**PASSAGE SHOWN**:
Open khandelwal-arpit opened 3 years ago

khandelwal-arpit commented 3 years ago

While using TranslateResultToActionResult to return responses in the form of ActionResults, there is no way for the caller to know the details of the pagination.

The reason is because the ToActionResult method in the ResultExtensions class just cares about the "result.GetValue()" and ignores the Pagination details which were fed by the upstream services as shown below:

return Result<IEnumerable<StoryDto>>.Success(pagedStoryDtos).ToPagedResult(pagedInfo);

Is there a way we can modify this behavior so that the caller can see the pagination details too?

ardalis commented 3 years ago

Good question; will need to review.

aurelienhayet commented 7 months ago

Hello Steve,

I am facing the same issue. Any news about the development of this feature ?

Aurélien

KyleMcMaster commented 7 months ago

This may not be the most elegant solution but given you have a StoryDto, could you create a PagedStoryDto (or whatever name) and use the Map method to combine StoryDto + PagedInfo into a single object that would get returned. Something like this:

return Result<IEnumerable<StoryDto>>.Success(pagedStoryDtos)
   .ToPagedResult(pagedInfo)
   .Map(r => new PagedStoryDto
   {
     StoryProperty = r.StoryProperty,
     PageNumber = r.PagedInfo.PageNumber,
     ... // other properties
   };

We might be able to add an overload of Map for paged results that does this out of the box in a future update. đŸ¤”

aurelienhayet commented 7 months ago

I did something a little bit more complex : I have overriden the TranslateResultToActionResultAttribute to deal with the paged results.

public class AdvancedTranslateResultToActionResultAttribute : TranslateResultToActionResultAttribute
{
    public override void OnActionExecuted(ActionExecutedContext context)
    {
        if ((context.Result as ObjectResult)?.Value is not IResult result) return;

        if (context.Controller is not ControllerBase controller) return;

        base.OnActionExecuted(context);

        if (result.Status is not ResultStatus.Ok) return;

        var type = result.GetType();
        var ardalisPagedResultType = typeof(PagedResult<>);
        if (type.Namespace != ardalisPagedResultType.Namespace
            || type.Name != ardalisPagedResultType.Name)

[Stored data]
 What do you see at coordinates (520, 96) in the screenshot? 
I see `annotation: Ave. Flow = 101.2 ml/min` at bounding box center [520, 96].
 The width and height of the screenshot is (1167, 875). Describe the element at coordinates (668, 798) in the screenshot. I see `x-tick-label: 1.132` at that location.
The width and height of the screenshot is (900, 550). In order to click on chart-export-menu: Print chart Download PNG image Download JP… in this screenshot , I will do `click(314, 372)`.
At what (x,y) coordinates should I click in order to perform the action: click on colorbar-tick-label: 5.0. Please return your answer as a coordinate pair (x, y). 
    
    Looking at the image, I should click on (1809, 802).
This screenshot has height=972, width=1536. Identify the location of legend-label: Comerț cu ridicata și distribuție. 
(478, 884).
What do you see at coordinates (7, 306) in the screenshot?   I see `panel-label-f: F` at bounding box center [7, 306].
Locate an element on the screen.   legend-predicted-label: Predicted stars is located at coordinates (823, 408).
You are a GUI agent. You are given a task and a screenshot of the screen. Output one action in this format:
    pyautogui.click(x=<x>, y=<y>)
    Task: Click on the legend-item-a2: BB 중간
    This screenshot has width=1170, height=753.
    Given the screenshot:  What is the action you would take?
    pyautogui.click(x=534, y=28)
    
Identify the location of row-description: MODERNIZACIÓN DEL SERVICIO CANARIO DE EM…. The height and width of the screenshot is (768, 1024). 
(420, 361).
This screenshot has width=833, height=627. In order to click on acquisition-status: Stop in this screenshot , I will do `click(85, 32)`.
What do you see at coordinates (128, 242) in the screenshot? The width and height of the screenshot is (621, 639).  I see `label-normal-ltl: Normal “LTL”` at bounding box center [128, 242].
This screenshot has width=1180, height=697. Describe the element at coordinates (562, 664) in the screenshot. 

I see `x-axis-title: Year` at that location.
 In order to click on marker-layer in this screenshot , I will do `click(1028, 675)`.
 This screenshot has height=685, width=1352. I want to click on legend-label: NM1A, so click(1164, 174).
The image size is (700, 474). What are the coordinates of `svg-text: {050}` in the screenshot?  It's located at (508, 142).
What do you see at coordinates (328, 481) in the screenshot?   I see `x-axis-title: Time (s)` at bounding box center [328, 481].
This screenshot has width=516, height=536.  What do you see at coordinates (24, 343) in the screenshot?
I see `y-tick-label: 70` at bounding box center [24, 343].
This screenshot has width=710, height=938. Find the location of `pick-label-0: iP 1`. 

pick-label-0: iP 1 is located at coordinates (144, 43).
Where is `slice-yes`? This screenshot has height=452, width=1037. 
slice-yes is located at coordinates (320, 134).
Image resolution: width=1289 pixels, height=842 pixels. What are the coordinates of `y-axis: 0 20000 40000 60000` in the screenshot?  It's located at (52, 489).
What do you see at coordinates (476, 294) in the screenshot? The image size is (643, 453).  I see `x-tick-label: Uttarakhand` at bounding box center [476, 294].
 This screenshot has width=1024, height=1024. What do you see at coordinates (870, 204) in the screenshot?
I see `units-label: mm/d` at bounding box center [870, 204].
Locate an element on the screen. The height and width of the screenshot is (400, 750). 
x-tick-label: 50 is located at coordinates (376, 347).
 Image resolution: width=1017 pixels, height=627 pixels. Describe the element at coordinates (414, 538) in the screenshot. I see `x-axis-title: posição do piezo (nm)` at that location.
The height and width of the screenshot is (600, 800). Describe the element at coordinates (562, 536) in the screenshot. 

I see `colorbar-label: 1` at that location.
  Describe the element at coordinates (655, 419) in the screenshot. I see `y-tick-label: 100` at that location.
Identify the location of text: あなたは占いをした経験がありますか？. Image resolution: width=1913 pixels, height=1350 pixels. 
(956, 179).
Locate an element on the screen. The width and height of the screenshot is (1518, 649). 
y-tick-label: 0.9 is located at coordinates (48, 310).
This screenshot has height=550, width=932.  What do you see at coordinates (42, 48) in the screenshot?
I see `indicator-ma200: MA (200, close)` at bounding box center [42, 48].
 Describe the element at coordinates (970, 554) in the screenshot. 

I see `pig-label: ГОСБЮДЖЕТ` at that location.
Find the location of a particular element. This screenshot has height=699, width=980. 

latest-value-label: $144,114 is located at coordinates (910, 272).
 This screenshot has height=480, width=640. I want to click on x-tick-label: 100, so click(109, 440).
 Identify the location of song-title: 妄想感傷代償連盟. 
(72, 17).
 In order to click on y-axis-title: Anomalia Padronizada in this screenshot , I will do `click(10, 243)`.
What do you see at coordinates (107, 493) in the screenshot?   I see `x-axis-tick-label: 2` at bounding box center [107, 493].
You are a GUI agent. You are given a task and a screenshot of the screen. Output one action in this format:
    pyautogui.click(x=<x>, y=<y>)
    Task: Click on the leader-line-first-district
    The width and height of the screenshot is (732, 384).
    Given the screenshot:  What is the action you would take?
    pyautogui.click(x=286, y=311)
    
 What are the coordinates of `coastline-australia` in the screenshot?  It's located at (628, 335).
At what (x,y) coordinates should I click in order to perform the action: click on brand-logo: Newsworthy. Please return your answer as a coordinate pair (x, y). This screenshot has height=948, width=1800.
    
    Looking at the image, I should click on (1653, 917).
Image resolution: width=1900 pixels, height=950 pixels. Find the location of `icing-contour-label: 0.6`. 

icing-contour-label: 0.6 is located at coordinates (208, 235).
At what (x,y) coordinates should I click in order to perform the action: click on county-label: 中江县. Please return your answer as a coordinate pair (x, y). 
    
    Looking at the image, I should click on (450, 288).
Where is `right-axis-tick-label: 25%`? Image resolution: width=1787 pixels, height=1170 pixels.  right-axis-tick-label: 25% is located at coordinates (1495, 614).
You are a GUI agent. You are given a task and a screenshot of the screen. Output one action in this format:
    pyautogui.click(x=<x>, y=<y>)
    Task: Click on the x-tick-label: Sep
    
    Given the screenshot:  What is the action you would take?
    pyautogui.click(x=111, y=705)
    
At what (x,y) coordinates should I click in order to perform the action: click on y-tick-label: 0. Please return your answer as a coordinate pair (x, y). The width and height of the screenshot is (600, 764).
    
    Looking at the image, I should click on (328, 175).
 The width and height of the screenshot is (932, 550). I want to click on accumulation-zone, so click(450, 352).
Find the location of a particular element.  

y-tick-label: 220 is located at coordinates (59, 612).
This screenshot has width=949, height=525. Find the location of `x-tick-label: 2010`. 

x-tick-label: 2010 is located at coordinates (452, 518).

**EXERCISE DIRECTIONS**: In the discussion about pagination details, which method in the ResultExtensions class ignores the pagination details?

**SOLUTION FOR THIS EXERCISE**: The ToActionResult method.